» **Exercise**:
Find every line in the records below that holds the word "will", and copy it out.

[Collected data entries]

________________

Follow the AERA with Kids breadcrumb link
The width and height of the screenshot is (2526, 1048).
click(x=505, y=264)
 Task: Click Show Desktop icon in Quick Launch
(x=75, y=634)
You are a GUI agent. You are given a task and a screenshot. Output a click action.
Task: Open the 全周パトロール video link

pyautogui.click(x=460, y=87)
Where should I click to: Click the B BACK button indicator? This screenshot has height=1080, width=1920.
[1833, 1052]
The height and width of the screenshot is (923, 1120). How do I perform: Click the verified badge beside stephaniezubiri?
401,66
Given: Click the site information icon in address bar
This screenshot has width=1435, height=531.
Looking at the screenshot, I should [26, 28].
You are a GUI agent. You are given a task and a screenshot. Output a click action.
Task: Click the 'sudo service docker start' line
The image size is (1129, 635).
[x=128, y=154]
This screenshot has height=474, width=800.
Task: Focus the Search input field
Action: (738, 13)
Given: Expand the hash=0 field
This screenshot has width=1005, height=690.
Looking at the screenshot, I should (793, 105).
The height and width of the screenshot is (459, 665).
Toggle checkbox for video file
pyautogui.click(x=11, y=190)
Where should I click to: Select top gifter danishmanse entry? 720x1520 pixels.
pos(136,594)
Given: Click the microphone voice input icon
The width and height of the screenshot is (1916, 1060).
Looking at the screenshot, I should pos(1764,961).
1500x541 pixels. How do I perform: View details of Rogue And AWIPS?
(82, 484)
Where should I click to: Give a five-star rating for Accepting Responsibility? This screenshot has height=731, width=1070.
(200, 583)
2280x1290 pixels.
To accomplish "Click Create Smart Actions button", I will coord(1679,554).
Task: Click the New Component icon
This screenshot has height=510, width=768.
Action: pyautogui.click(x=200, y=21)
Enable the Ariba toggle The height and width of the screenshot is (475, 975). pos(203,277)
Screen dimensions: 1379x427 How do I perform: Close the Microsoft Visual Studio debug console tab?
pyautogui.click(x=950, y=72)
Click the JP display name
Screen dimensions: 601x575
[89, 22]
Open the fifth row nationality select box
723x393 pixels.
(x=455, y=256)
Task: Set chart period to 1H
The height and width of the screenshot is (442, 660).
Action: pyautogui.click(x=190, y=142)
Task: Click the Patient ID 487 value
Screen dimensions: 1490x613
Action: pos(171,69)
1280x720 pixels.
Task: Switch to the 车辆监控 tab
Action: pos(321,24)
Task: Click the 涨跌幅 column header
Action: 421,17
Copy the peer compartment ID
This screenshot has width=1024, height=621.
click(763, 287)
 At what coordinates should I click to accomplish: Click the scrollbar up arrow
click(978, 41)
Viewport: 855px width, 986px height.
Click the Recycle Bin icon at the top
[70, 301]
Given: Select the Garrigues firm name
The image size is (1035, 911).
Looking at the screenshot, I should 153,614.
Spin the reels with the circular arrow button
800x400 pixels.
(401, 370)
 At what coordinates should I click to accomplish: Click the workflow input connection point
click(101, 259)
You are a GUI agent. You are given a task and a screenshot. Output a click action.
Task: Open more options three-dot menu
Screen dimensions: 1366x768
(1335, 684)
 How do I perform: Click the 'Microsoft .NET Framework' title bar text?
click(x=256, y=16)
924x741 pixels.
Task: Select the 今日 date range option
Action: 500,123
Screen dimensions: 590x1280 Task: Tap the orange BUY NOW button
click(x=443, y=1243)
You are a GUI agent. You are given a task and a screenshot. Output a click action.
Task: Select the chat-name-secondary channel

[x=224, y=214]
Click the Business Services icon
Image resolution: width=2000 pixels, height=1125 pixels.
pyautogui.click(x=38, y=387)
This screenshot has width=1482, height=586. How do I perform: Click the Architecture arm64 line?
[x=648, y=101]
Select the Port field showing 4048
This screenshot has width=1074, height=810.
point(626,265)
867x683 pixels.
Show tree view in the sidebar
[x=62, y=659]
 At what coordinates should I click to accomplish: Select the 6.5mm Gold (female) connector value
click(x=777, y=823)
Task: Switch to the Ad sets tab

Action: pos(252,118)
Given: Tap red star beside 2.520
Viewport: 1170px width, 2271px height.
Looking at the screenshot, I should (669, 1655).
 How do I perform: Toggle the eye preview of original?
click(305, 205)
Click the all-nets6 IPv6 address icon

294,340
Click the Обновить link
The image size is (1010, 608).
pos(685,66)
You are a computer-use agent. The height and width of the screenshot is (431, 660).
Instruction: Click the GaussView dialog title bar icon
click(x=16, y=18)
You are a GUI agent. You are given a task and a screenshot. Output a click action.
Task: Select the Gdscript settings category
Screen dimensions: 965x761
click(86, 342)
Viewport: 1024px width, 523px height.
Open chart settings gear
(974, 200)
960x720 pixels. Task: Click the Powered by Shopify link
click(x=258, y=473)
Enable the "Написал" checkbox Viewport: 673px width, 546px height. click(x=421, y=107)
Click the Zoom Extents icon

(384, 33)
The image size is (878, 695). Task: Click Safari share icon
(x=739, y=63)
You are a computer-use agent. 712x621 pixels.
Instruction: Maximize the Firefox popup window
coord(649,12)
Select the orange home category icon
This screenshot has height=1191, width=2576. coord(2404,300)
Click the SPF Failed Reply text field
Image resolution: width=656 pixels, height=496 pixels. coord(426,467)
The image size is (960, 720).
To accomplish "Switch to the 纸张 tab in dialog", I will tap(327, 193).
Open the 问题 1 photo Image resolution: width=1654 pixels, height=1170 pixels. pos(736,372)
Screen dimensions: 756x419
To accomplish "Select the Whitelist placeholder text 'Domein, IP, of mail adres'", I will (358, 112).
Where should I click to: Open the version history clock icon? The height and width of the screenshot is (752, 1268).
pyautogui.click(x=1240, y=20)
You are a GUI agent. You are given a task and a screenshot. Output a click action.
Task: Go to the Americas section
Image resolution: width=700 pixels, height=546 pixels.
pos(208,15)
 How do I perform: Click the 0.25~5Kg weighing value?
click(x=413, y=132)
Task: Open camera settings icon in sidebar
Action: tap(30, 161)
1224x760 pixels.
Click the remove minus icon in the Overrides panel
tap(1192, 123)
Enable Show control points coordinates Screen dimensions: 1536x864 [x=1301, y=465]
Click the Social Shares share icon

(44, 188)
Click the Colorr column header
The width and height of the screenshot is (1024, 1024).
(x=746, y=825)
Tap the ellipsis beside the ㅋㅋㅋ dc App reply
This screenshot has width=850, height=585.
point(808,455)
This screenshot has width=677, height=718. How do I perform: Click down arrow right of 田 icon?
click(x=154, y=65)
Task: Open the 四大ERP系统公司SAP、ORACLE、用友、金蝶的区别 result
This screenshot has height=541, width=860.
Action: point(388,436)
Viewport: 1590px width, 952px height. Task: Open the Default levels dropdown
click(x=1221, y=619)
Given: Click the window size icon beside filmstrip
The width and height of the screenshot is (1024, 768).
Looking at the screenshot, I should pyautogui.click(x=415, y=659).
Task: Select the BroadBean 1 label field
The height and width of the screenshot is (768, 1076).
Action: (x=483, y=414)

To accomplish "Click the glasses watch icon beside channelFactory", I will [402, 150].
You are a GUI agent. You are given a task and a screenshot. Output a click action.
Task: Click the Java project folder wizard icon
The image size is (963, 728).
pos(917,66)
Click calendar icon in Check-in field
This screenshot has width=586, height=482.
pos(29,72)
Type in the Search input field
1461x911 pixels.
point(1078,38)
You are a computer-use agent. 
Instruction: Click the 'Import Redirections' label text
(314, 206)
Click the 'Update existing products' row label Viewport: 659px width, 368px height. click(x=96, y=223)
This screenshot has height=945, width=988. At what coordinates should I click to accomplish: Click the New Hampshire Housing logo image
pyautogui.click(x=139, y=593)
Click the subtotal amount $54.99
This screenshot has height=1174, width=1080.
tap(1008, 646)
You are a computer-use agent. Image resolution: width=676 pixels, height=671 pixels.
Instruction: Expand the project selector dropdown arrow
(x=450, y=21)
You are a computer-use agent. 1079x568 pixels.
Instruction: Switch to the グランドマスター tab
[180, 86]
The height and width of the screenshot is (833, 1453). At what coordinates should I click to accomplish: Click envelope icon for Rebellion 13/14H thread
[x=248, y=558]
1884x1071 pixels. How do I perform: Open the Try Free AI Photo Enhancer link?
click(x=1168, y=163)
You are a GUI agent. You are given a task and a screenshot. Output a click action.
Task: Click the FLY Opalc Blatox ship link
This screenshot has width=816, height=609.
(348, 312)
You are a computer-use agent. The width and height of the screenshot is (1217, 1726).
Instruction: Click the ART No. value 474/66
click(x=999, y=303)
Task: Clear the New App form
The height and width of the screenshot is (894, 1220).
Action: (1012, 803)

________________

» **Solved problem**:
To accomplish "Click Create Smart Actions button", I will coord(1679,554).
To accomplish "Switch to the 纸张 tab in dialog", I will tap(327, 193).
To accomplish "Select the Whitelist placeholder text 'Domein, IP, of mail adres'", I will (358, 112).
To accomplish "Click the glasses watch icon beside channelFactory", I will [402, 150].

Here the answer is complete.